**Page text**
::::::::::

Kids around the world are asking governments this question and demanding answers in court. For example, on Dec. 11,  Juliana v. US pitted the president and American lawmakers against the very children whose future they so often invoke when seeking votes. The kids argued that the government’s negligence in caring for the planet impedes on their rights, and it must remedy this by adopting policies that mitigate climate change.

The case is currently set to go to trial in February. The government is fighting fiercely to dismiss the matter as fast as possible—the Dec. 11 court date was to decide whether the government’s dismissal argument has any merit. But in some senses, whatever happens, it’s already a win for the 21 young Americans who are plaintiffs and their global movement. In bringing the case to the courts, the kids are challenging the world’s most prominent climate change denier, US president Donald Trump. And they are getting a chance to highlight the science that’s being ignored at their expense in the court of public opinion.

Kids v. Feds

Juliana v. US (pdf) was originally filed in an Oregon district court in 2015 by 21 minors from around the country. The youth—now ages 10 to 21—argue that by adopting policies that promote fossil fuel use, leading to the emission of carbon dioxide at rates that change the climate, despite knowing these energy sources are warming the planet, the federal government violates “the youngest generation’s constitutional rights to life, liberty, and property,” and fails to protect essential resources held in trust for the public.

The children say everything is at stake for them. “I hope that the court understands the urgency of the climate crisis and allows our case to proceed to trial,” one plaintiff, 17-year-old Jaime Butler from Flagstaff, Arizona, explained at a press conference last week (pdf). “This case will ultimately determine the livelihood of my tribe, the Navajo Nation, and all native people in this country.”

::::::::::

**Data segment**
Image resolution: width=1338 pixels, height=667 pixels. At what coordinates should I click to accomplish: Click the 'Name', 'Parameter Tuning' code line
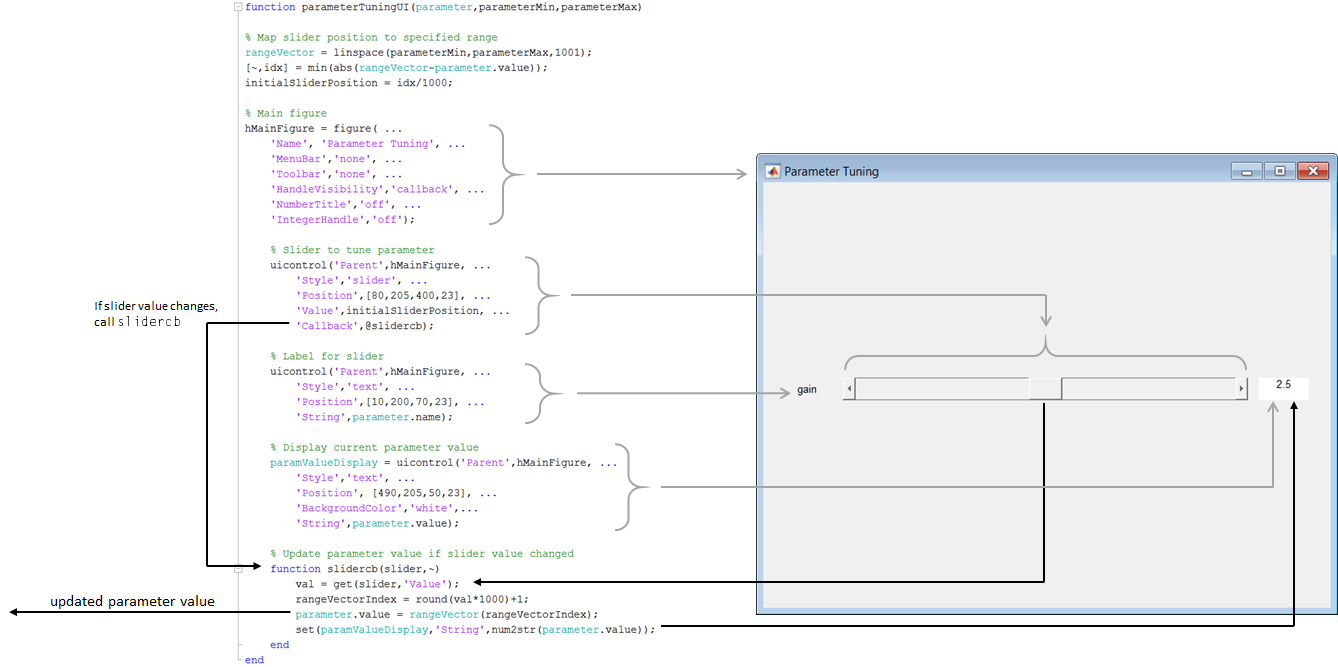pyautogui.click(x=368, y=144)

::::::::::

**Set exercise**
Write the next part of the article about the Juliana v. US climate lawsuit, continuing from its final sentence.

**The output**
A fundamental right to a stable climate that sustains life is implied in the constitution, the kids argue. It’s not explicitly written—but it’s assured by the document’s general principles. The right to pursue life, liberty, and happiness, which the constitution provides, is meaningless on a planet that can’t sustain life, so it follows that protecting the environment for the American people is an essential if unexpressed element of the law. The children also claim they are being discriminated against. The government’s past and current policy decisions, they say, disproportionately impact young people, violating the constitution’s Equal Protection Clause.

New but doable

The case has already gone much further than industry or the federal government hoped.

Last year, the National Association of Manufacturers, the American Fuel and Petrochemical Manufacturers, and the American Petroleum Institute—who together claim to generate 8% of the US economy and support 9.8 million US jobs—intervened, joining the government as defendants against the children. Together, they moved to dismiss the case. In June, after the motion was denied, the trade associations sought to withdraw from this tricky matter.

Ninth Circuit federal magistrate judge Thomas Coffin’s decision granting the businesses’ request to withdraw contained a subtle jab at their sudden eagerness to leave the fray:

Given that Intervenors are comprised of more than 15,000 members who are leaders of the coal, oil, and natural gas industries, as well as petroleum refiners and petrochemical manufacturers, and that their economic interests are impacted by this litigation, the court has no doubt that they have thoroughly studied the issue at the core of this case and are in a position to tender their own scientific evidence regarding climate change if they desire to challenge Plaintiffs’ evidence or the admissions of the United States.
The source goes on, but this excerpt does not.